Notes: Written for the SAC-2004 at:
Beta: Characterization beta by Scribe. Grammar beta by Ellen. Thank you, ladies.
December 2004

I quietly opened the courtroom doors and ushered Miss Williams in. Burger broke off his cross-examination of our client, a puzzled frown on his face as he tried to place my companion. Perry swiveled around to stare at me, brow raised. I nodded and the satisfied smile he gave me... I could almost see the canary feathers. Burger might not know it yet but his case had just been torpedoed.

I found the young lady a seat and walked forward to whisper into his ear, "She identified both Johnson and Grogan and put them at the scene. You owe me prime rib, Perry." Another quick nod and smile, then Perry's concentration was back on the testimony. I smiled at Della and took off.

It had taken me five days and two states to locate our missing witness and I was exhausted. I dropped by my office to pick up any mail and then I went to my place to shower and crawl into bed. What I wanted to do was sleep for forty-eight hours; what I got was about six before I had to get dressed and make an appearance at Perry's annual Christmas party for the clients.

The party was already in full swing when I got there. Well, as swinging as any party made up of mostly wealthy clients and members of the legal profession could be. My parties were a lot more fun, but this was business.

I made my way over to the bar and got a scotch on the rocks. Della's gotten the same caterers for the past three years and they don't water the booze too much and the canapes don't taste like cardboard. Della showed me the invoice one year and I am definitely in the wrong business.

I dutifully made the rounds and talked to whoever didn't consider me the hired help. Perry's a well-known, successful criminal lawyer and he looks like money. It's that bone-deep self-confidence and the polished appearance. I'm just a private investigator and we are less than welcome in high society. Too many straying husbands have found themselves paying higher alimony because of private dicks catching them with their pants down.

Still, there were a lot of bored wives at this party looking for anyone who could carry a conversation that doesn't involve legal terminology. I wasn't blind; I knew I was a good-looking guy and a little flirting never hurt anyone. When the husbands got worried, they moved in and I moved on, no hard feelings.

Eventually, it got late and people started drifting off. I managed to catch Perry's attention. "Good work today," he said, and saluted me with his martini.

"Thanks," I said drily, handing over my glass to a waiter who was gathering up empties from all the surfaces. "Wait'll you get my bill."

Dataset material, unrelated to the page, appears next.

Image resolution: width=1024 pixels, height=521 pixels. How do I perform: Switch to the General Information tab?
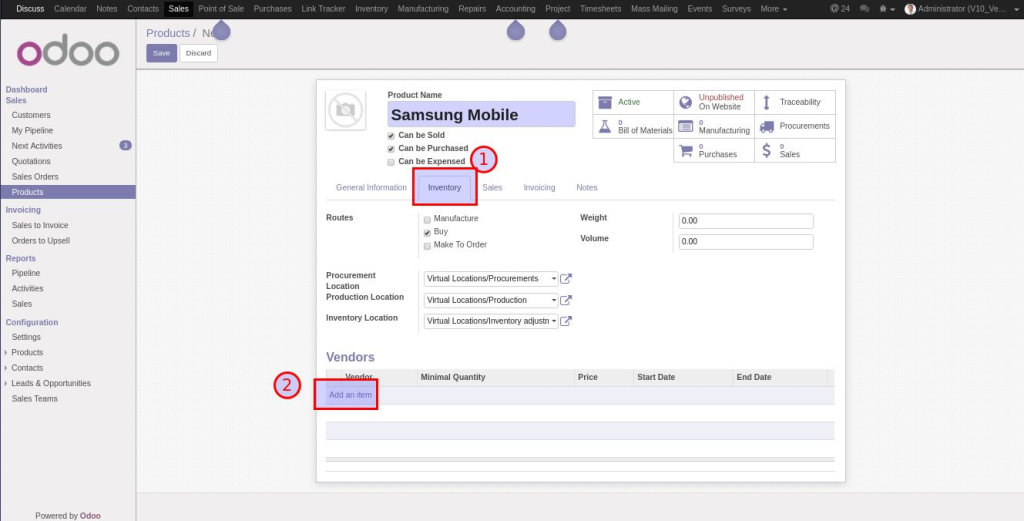[371, 187]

"Miss Williams made it to Las Vegas before you found her. I hope you're not putting your gambling debts on the expense report?" Della took another sip of her drink. Her tone was completely friendly, but there was enough of a sting in her choice of words to make me take notice.

"Scout's honor," I said cheerfully. "I never stepped inside a casino." Which wasn't exactly the truth, since I'd picked the witness up at a casino, but I hadn't stopped to place any bets, so I felt virtuous enough.

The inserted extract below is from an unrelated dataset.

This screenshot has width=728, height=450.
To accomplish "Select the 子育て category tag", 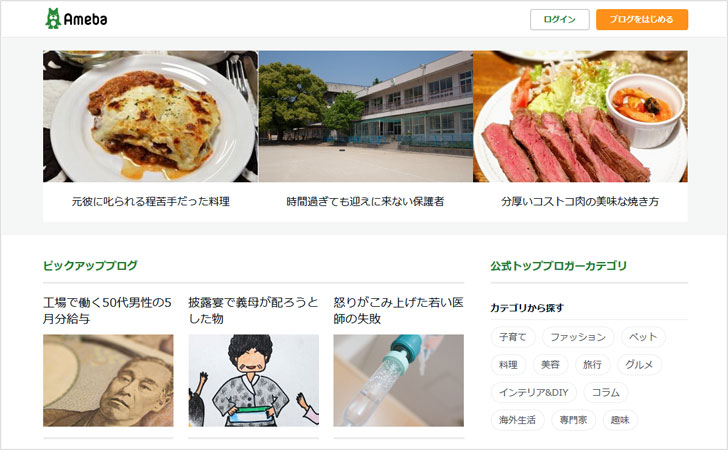I will tap(513, 337).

Della sent me an apologetic look, but kept silent as she hid her face in her drink. I didn't hold it against her. I liked Della, always have, and I knew she was in love with Perry. I was pretty sure she'd been hoping for a wedding ring, but she finally figured out it wasn't going to happen. I still remembered the day I looked up from telling Perry something private and saw her expression as she looked from Perry to me. It was clear she knew and it hit her hard. I didn't say anything to Perry.

Instead, I waited a week or so to see what she was going to do. It was a modern age, but this wasn't something that's acceptable in polite society. I'd have survived the scandal -- nobody expects moral probity from those in my profession -- but Perry's career would have gone down the crapper. Della took some time off and when she came back, she was business as usual. She settled for Perry's respect and friendship and treated me with unwavering professional courtesy. Della Street was my idea of a real lady.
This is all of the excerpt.